Governments are limited in their ability to restrict freedom of speech, and those restrictions have to be content-neutral, Goldberg said, meaning rules cannot be enforced differently based on the content of what a speaker is saying, such as criticizing council members for their support of the pro-Israel resolution.
While the City Council has applied this rule in other circumstances, including to shutdown speakers who criticized Councilman Zack Zappone’s role in redistricting efforts last year, it has not been used consistently, including when speakers have been complimentary .
“If I address them in a respectful tone, they’re not going to get upset, but if I’m being disrespectful, they’re going to crack down on me,” Goldberg said. “They seem to be trying to quash dissent.”
Goldberg pointed to a case in Georgia, where a judge last November ruled the Forsyth County Board of Education’s requirement that members of the public address board members in a “respectful manner” was unconstitutional.
“While I understand the need to do business and a desire to do it in a civil, community-minded manner, that doesn’t mean the body gets to set the rules,” Goldberg said.
Bingle and Cathcart agree the rule shouldn’t have been interpreted the way it has been. However, both argued the rule, once interpreted, should be applied to the benefit of everyone on the council.
“We update our rules every year, and I will push hard for this to change,” Bingle said. “But hand in hand with that, is the rules need to be followed. What you cannot do is hijack the meeting to push your agenda.”
Cathcart argued the council handled the protest in the only way it was prepared to : shutting down the meeting, rather than relocating to another room or having law enforcement clear the chambers.
“We will be far more prepared if it happens again,” Cathcart said.
Be it resolved
While Kinnear has acquiesced and will not continue to bar speakers from naming council members, saying she was advised this was “not the hill to die on,” she argued the rule was never the point of the protests.
“That was not what last night was about,” Kinnear said last Tuesday. “It was what they decided they wanted to make an issue. The real issue is that people are upset about the resolution over Israel.”

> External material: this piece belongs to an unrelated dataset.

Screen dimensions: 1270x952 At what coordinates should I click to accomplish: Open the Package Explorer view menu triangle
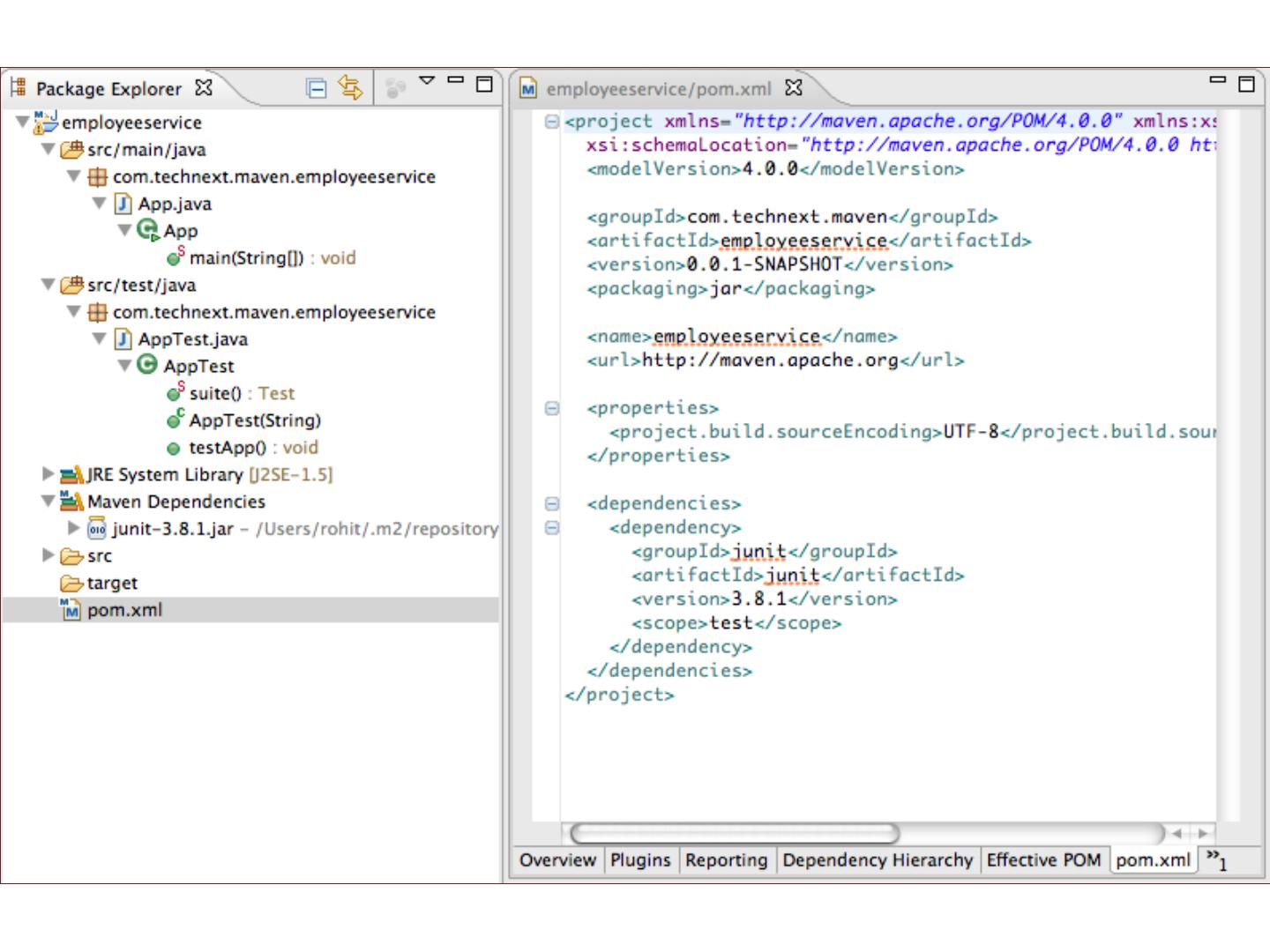427,81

Forral disputed this, saying the group planned to follow every rule of the council meeting with the sole exception of naming council members. It was not protesters who shut down last week’s meeting, he said, but the City Council itself.

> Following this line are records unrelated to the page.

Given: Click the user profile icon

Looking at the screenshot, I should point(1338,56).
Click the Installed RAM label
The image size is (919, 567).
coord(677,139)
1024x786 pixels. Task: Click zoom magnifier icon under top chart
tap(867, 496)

“This is another way that they’re trying to paint us activists, or us people who come to the podium, as disruptive or wild,” Forral said. “It’s another way to discredit the people who come, who are passionate and care about the community and want to speak on the things they love, to discredit those people.”
Pro-Palestinian activists have said the resolution was “racist” and “historically illiterate,” arguing the City Council had not considered Israel’s role in the tensions in that region or consulted Palestinian-Americans living in Spokane before voting on the resolution, which was introduced with little public notice on the same day it was approved.

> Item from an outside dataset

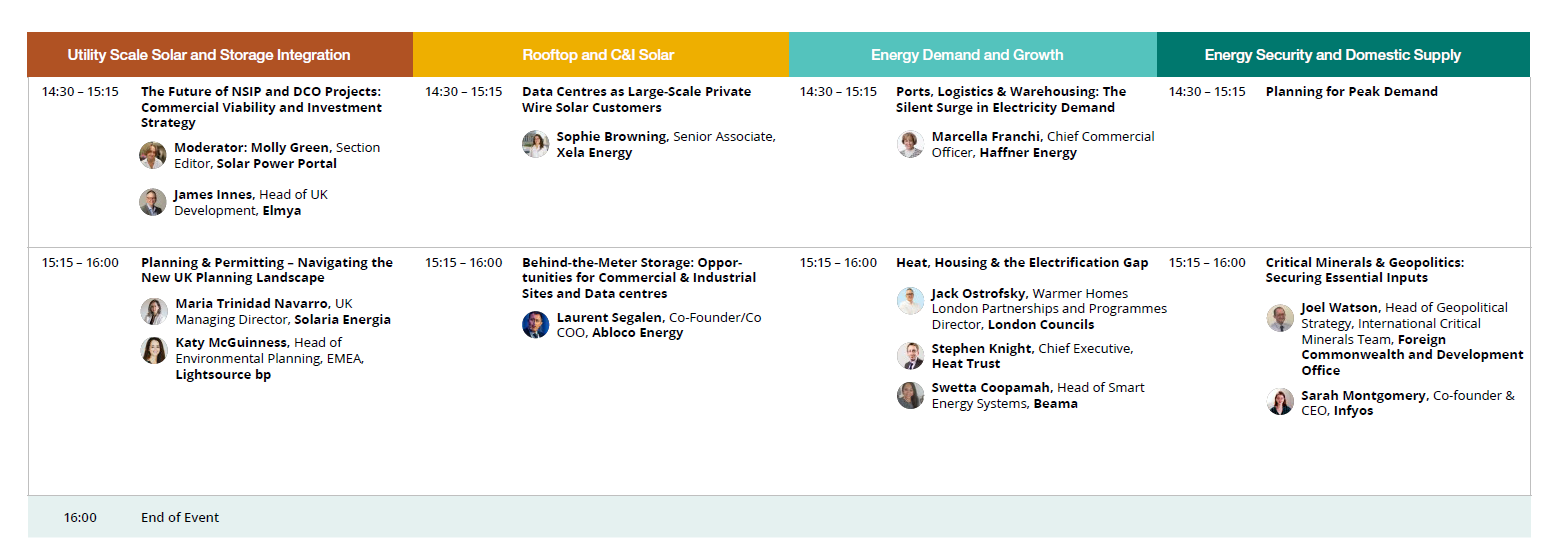Open the Energy Demand and Growth track
Screen dimensions: 1552x557
[973, 55]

Speakers continued to object to the Oct. 9 resolution Monday, but the meeting proceeded without disruption.
David Brookbank, whose objection to the resolution on Oct. 16 was the first to be interrupted as he named Cathcart and Bingle, called on the City Council again Monday to rescind the resolution.
“The reasons for rescinding the resolution are abundant, particularly in light of international condemnation of Israel for grossly disproportionate violence against Palestinian civilians,” Brookbank said.